The Lancet Commission on Water, Sanitation and Hygiene, and Health
Commissioners of the Lancet Commission on Water, Sanitation and Hygiene, and Health: Argaw Amebelu, Radu Ban, Jay Bhagwan, Joe Brown, Roma Chilengi, Clare Chandler, John Matthew Colford Jr, Oliver Cumming, Valerie Curtis, Barbara Elvy Evans, Matthew Charles Freeman, Raymond Guiteras, Guy Howard, Jean Humphrey, Gagandeep Kang, Robinah Kulabako, Claudio Franco Lanata, Maggie Ann Montgomery, Amy Janel Pickering, Clair Null, Jennyfer Wolf
Lancet. 2021 Sep 3;S0140-6736(21)02005-5. Online ahead of print.
PMID: 34487681 | DOI: 10.1016/S0140-6736(21)02005-5
Abstract
In 2010, access to water and sanitation was recognised as a human right and, in 2015, an ambitious Sustainable Development Goal (SDG) of achieving universal access to safely managed water, sanitation, and hygiene (WASH) services by 2030 was agreed. Half a decade later, SDG 6 is off-track,1 and the COVID-19 pandemic has highlighted how limited access to WASH services undermines public health efforts2 and exacerbates health and social inequalities.3Important inter-related trends, including climate change, rapid urbanisation, increasing humanitarian crises, and persistent gender and income inequalities, compound this challenge.

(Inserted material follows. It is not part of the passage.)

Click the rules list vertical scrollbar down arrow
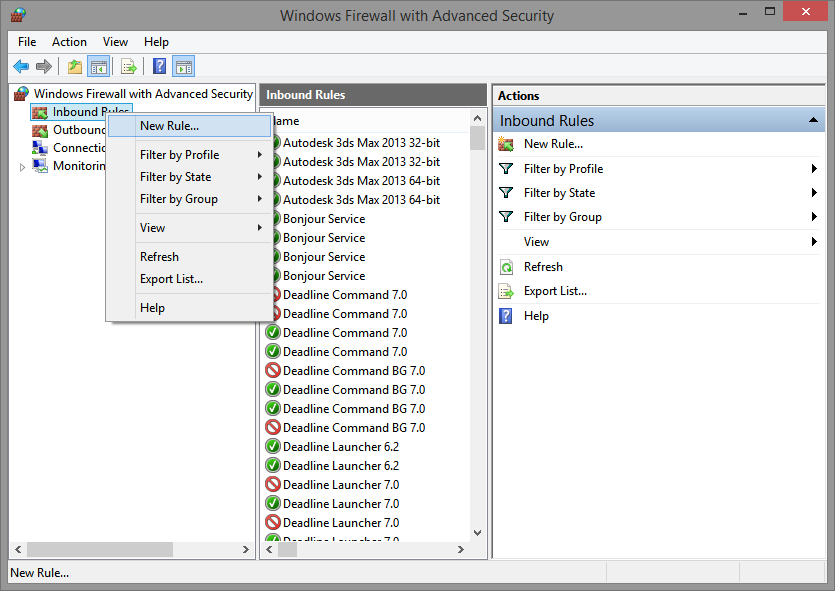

The deficit is huge—almost half the world’s population did not have access to safely managed sanitation services in 2020.1 But achieving this ambitious SDG must not be dismissed as beyond reach. For diverse reasons, including public health, gender equality, and social and environmental justice, achieving this goal is imperative. Yet the reality is that many national systems have inadequate plans, financing, and capacity to deliver on the promise of the SDG.